Credit Unions Stay Above the Fray in Bank Regulator Merger Battle

A highly unusual fight broke out last week among banking regulators over supervision of bank mergers, and so far, credit unions are not in the line of fire.

On Thursday, Federal Deposit Insurance Corporation Director Martin Greunberg and Consumer Financial Protection Bureau Director Rohit Chopra issued a request for information on how well banking regulators review proposed bank mergers. By virtue of his position, Chopra is a member of the FDIC board.

During a Tuesday meeting of the FDIC board, Chairwoman Jelena McWilliams blocked that request from being an official action of the FDIC board.

Lost in that battle is the substance of the request issued by Chopra and Greunberg.

Even though banking trade groups have been vociferous in their outrage over credit unions acquiring banks, that issue is not addressed at all by the request for information about mergers issued by Chopra and Greunberg

In a statement following Tuesday’s meeting, Chopra made it clear that the request for information was a natural outgrowth of an Executive Order issued by President Biden in July. “The July order specifically requested that bank regulators review policies with respect to the Bank Merger Act,” Chopra said.

That Executive Order also does not mention banks being purchased by credit unions.

Chopra has said he is particularly interested in the law’s requirement that regulators review a proposed merger’s impact on businesses and families. He asked for feedback on how that should work. He also said that the law requires regulators to assess a merger’s impact on financial stability, adding that he would like to know how that should work as well. But Chopra did not mention credit unions in discussing his concerns about mergers.

Reaction from Capitol Hill to Chopra and Greunberg’s move was swift and partisan.

“The FDIC Board is right to move forward with this process and engage the public to better understand consolidation as it results in the loss of bank branches and other financial services, especially in rural communities across the country,” said Senate Banking Chairman Sen. Sherrod Brown, D-Ohio.

However, House Financial Services Committee ranking Republican Patrick McHenry of North Carolina accused Chopra and the Biden Administration of attempting a power grab at the FDIC. “In this attempt to circumvent FDIC Chair McWilliams, Mr. Chopra proved what Republicans have warned since his nomination: he has no regard for accountability, and he intends to politicize every agency he touches, including the CFPB, the FTC, and now the FDIC,” McHenry said.
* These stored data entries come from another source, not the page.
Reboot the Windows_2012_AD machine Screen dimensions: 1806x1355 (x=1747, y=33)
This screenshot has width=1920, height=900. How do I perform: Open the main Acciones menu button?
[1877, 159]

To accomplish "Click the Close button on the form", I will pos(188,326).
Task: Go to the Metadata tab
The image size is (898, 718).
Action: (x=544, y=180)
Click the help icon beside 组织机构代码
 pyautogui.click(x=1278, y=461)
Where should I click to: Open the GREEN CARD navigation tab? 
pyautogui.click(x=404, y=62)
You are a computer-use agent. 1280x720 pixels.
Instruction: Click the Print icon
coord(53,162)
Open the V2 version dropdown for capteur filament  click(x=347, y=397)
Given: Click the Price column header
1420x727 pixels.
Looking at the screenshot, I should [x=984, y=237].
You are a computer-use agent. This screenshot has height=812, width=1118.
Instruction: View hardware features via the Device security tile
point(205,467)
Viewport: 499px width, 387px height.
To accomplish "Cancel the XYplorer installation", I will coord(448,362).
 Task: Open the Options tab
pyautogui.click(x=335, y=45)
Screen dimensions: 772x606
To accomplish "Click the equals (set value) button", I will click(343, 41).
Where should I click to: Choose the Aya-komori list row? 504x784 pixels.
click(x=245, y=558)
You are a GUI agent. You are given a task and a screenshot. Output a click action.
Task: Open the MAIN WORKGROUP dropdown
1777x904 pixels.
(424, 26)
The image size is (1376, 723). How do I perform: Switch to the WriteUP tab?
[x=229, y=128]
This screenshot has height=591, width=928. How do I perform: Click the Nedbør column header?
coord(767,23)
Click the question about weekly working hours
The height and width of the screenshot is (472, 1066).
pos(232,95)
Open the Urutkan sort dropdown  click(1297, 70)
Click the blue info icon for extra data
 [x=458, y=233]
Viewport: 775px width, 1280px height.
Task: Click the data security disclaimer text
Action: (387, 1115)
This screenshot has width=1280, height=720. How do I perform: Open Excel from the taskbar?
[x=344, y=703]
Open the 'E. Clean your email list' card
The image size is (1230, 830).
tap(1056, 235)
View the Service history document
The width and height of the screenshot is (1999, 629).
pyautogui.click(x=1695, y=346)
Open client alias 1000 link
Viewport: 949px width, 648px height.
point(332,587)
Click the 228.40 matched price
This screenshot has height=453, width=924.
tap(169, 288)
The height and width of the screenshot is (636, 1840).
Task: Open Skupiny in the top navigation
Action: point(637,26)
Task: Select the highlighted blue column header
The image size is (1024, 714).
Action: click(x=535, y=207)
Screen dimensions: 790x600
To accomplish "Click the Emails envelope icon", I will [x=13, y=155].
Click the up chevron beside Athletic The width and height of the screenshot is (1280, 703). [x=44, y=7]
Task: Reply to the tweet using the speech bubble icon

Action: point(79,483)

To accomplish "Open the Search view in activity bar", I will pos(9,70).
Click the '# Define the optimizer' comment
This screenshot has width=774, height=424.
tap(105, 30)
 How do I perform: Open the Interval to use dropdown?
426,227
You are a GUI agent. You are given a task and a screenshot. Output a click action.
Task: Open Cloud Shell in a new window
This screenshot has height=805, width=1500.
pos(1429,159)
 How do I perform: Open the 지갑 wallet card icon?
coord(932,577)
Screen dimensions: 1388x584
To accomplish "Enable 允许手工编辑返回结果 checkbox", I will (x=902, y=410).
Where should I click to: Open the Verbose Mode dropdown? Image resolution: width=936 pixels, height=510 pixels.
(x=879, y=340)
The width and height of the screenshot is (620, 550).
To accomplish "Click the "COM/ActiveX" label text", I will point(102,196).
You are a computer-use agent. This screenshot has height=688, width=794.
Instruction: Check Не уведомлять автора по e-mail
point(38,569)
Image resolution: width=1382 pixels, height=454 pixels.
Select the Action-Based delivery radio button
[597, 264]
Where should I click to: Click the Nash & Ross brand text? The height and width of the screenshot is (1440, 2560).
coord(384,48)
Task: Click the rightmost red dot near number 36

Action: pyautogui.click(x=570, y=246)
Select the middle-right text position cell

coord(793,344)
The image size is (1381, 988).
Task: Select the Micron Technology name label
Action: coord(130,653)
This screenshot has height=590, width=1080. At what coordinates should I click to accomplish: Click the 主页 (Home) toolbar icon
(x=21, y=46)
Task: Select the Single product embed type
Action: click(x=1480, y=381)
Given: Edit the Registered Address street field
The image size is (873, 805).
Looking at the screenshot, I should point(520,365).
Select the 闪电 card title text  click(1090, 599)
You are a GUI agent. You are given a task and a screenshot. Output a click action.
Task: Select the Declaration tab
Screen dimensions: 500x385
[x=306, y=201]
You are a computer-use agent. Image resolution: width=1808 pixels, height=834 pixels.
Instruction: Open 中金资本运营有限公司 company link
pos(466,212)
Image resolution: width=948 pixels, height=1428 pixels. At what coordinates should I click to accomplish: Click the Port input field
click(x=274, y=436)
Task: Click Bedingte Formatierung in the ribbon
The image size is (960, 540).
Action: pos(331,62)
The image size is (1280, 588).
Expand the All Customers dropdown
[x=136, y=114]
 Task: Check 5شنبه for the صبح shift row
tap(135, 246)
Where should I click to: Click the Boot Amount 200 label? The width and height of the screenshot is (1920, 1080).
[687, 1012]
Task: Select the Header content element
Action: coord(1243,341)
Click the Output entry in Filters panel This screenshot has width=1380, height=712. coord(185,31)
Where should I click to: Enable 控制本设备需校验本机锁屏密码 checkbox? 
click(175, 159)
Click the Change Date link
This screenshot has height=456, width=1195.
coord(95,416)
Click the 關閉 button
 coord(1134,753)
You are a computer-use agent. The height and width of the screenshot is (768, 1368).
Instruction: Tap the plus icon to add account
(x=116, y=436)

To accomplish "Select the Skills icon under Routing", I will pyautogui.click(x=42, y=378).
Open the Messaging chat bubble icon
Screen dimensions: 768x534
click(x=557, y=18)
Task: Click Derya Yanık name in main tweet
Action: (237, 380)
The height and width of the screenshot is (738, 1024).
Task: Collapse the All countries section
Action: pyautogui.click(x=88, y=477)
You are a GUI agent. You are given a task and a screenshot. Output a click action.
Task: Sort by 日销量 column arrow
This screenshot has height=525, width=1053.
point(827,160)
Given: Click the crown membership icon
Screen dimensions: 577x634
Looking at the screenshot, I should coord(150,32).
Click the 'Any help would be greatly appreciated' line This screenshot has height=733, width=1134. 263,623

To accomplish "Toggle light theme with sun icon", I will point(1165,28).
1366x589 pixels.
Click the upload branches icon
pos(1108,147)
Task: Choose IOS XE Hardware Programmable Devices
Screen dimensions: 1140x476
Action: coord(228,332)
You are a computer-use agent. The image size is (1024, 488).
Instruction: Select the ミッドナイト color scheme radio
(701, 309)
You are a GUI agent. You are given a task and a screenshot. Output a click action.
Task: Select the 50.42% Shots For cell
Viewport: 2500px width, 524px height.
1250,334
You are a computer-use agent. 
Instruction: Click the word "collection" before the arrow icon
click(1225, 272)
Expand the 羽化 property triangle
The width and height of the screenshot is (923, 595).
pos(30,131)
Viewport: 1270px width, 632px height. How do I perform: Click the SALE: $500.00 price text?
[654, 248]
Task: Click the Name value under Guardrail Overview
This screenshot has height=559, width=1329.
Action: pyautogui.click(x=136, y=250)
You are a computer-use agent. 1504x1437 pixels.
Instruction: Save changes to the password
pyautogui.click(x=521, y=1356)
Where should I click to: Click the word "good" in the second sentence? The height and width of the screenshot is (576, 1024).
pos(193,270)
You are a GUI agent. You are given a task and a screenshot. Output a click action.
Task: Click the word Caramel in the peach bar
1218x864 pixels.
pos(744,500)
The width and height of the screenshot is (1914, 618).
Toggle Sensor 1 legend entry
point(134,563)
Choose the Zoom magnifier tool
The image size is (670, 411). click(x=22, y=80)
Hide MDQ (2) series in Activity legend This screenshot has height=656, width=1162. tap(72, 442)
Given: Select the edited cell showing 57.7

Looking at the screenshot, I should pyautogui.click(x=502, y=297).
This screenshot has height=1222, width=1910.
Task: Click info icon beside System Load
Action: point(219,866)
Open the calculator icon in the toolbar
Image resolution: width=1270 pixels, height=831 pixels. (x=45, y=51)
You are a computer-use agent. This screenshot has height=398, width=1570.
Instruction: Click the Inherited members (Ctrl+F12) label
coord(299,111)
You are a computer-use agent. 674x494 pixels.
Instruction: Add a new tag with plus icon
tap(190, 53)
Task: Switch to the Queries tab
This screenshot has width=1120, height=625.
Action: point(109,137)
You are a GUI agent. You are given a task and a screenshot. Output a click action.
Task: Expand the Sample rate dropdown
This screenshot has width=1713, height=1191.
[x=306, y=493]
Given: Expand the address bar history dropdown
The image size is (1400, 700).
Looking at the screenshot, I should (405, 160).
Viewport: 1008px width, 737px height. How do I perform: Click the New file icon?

None of the lawmakers in their comments mentioned credit union purchases of banks—a development that bankers say is ominous.

“A new factor driving the decrease in the number of banks is the continuing credit union tax subsidy which credit unions are using to acquire tax-paying banks in unprecedented numbers,” Jim Reuter, president/CEO of FirstBank in Colorado, told a House subcommittee in September. He added, “We urge lawmakers to examine this troubling trend and carefully consider whether Congress really intended for credit unions to use their federal tax exemption to buy up tax paying banks.”

So far, Reuter’s request has not gained traction among lawmakers or regulators.